The VI PER Gallery warmly invites you on December 12, 2018, at 6:00 PM to a lecture titled Covering/Uncovering: Metaphors of Exhibition and Exhibition Practices.
Visiting an exhibition is often an experience that completely absorbs you, even if you belong to those who feel distant from art or are even deterred by a certain artifact. It is a sensory experience during which the observer is generally not allowed to touch anything. Material objects intertwine with each other and with the depths of that very specific space of the gallery. The observer (who is endowed not only with eyes but also with a suitable body) is invited to drape themselves in this drapery of thoughts and references.
Sometimes the meaning is obscured and hidden at the very end, in that shadow which could just as well be an optical illusion. We find ourselves in the darkness, where the veiled meaning lies. Other times, the given meaning is revealed right before our eyes – it is as if the curtain suddenly rises, revealing a stage on which we unexpectedly find ourselves. There we see what has been hidden behind it all along, although we did not see who raised the curtain for us and brought us to this moment of exhibiting and viewing, leaving us ourselves exposed. For this moment, we draw the curtains to hide from the scorching sun that enters through the windows of the Beirut hotel, where we have time to recover from that insight.
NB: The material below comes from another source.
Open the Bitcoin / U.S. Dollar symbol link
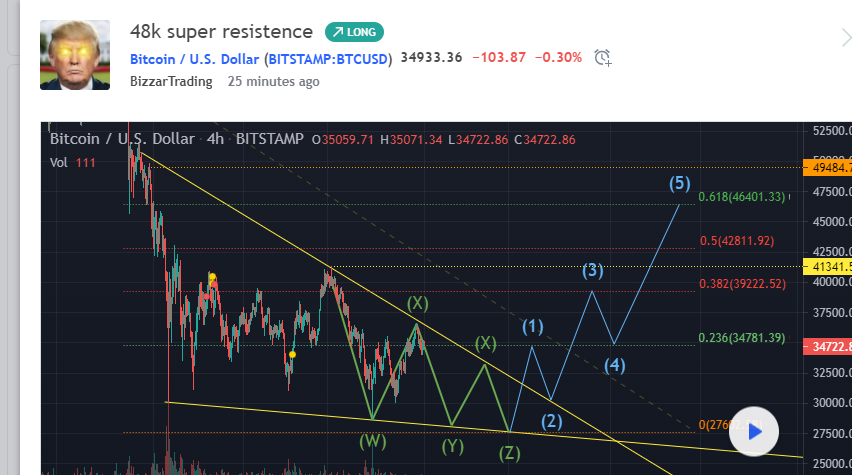The image size is (852, 475). tap(261, 58)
Marie-Christine Schoel teaches and works as an assistant at the Department of Art History at Westfälische Wilhelms-Universität in Münster. After obtaining her diploma from the Academy of Fine Arts in Düsseldorf, she is now focusing on the topic of environmental exhibition formats in the history of feminist exhibitions in her dissertation. For the presentation of her research in the context of the current exhibition at the VI PER Gallery, she received a travel grant from DAAD in collaboration with Westfälische Wilhelms-Universität.